** Exercise details **
Where a line of the records contains the word "pixels", show that line.

Entries taken from a collection
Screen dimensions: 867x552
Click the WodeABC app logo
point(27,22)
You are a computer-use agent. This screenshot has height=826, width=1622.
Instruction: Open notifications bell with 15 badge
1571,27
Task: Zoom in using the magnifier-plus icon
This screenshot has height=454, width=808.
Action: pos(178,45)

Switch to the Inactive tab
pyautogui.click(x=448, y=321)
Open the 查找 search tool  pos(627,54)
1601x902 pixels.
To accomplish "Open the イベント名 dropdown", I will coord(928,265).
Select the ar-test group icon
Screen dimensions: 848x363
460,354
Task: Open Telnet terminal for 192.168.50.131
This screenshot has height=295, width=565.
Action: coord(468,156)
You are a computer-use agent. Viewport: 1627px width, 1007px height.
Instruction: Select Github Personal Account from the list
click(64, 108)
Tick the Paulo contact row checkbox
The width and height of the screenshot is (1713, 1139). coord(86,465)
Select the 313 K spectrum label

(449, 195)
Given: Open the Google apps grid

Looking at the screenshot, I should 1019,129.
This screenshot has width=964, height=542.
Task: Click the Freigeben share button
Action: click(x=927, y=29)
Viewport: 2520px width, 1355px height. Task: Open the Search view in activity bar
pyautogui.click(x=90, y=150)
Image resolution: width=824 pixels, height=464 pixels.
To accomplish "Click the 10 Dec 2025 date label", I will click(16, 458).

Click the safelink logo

** Answer to this problem **
1601x902 pixels.
Image resolution: width=824 pixels, height=464 pixels.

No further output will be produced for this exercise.